A Black Female Medical Student

Another week down.

Posted on: October 21, 2011

So I got another week down, and this was definitely a long one. I’m going into midterms now. I don’t have any exams, just PAPERS. Its so different from what I was used to in medical school.

I did some shadowing in the ED this week, which was fun. They have a different approach to medicine than the other rotations I’ve been on. The choice between Emergency Medicine and OB/GYN will not be as clear cut as I thought. Being here in this program I’ve really come to understand and appreciate the importance of primary care medicine (seriously, its the primary care doctors that are going to fix the healthcare situation in this country, don’t let anyone tell you otherwise!) but…. I can’t see myself getting through a primary care residency. I was almost always bored in clinic… I love the idea of preventative medicine and conceptualizing the best way to implement it… but I don’t want to be the one that implements it, if that makes any sense. I just don’t find the doctor-patient relationship to be as rewarding as other people might. I did love my patients though.

I loved my patients on OB/GYN… I loved helping black women bringing a healthy kid into the world… and I loved the surgery aspect of it. But I don’t like family planning, which is where most of the public health/policy work is fixated. I would feel morally compromised about performing abortions…. but if I was an OB/GYN I wouldn’t want to be a doctor who COULDN’T or WOULDN’T perform abortions. I don’t think it would be fair to my patients.

I also loved my kids on Peds. I just love children period. I love seeing them healthy and happy. I loved my urgent care visits on Peds. You see sick kids and make them feel better. That’s one of the reasons I’m drawn to ER… I can do Peds ER without having to do a Peds residency with however many months of call/inpatient.

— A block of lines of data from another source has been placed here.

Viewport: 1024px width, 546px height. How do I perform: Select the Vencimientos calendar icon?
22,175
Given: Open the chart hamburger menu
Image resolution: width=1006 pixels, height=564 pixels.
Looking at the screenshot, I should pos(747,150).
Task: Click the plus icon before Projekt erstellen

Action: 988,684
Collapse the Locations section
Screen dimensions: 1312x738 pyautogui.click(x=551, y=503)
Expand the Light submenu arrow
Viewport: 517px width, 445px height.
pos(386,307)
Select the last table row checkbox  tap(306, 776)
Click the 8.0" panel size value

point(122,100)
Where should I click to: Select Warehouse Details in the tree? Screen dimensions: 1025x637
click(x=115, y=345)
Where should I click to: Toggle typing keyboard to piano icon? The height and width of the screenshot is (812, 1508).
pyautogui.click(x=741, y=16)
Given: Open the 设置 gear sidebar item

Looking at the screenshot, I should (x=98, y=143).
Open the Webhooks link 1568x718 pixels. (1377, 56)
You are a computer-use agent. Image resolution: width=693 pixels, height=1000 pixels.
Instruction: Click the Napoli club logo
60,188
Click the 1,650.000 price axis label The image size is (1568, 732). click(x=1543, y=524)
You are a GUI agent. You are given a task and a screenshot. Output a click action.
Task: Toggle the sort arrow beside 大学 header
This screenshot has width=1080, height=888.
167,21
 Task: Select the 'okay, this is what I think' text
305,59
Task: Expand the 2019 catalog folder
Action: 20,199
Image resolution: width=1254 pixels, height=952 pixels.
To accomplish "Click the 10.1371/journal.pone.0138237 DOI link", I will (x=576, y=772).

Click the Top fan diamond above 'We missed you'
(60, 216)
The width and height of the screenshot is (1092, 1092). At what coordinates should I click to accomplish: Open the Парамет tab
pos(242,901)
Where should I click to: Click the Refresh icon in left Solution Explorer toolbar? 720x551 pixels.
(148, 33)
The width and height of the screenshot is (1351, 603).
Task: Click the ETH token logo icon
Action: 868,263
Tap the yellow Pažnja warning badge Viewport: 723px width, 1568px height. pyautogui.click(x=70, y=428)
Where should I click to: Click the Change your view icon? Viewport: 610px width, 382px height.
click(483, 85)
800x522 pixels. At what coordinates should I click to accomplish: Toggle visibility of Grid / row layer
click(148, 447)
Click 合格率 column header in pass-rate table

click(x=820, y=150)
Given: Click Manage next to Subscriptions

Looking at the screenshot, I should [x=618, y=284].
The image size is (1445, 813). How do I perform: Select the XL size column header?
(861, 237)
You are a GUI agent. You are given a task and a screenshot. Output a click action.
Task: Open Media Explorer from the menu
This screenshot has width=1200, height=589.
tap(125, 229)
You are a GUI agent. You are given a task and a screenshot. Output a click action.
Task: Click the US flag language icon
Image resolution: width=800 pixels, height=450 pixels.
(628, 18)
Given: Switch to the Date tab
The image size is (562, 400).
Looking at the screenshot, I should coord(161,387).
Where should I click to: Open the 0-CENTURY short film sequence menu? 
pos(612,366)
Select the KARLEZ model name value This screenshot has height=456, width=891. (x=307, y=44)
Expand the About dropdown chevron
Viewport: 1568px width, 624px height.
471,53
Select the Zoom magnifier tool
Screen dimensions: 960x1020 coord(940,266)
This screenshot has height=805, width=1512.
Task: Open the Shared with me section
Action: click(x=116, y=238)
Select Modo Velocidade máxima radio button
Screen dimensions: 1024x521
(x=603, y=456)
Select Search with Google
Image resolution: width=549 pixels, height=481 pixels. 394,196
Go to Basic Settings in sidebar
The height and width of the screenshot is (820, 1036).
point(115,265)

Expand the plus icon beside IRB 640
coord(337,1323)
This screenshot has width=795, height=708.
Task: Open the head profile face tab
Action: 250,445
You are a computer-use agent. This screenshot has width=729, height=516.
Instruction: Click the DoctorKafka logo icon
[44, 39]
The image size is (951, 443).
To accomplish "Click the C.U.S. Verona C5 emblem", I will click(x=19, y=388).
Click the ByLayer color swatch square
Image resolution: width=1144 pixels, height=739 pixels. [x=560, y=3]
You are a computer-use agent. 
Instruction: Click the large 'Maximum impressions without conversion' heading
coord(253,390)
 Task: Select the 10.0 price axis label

I dunno… there is no perfect field. I do think its going to be EM for me though, b/c I think I have a natural aptitude for it. I’m really fast on the wards… faster than most students. My medical knowledge is very good. I have a knack for procedural stuff. I would make a good surgeon, but I don’t love surgery enough for it to hold my attention through an entire residency. I could see myself getting sick of it haha. Its not immediately straightfoward to me how I will be able to make this perfect blend of a career, encompassing emergency medicine, public health/policy, and the promotion of diversity in academia and in healthcare (another passion of mine… I’m gonna have to write a post on it soon), BUT I think if anyone can do it, it will be me.  People are blending public health and surgery, so the same can definitely be done for EM.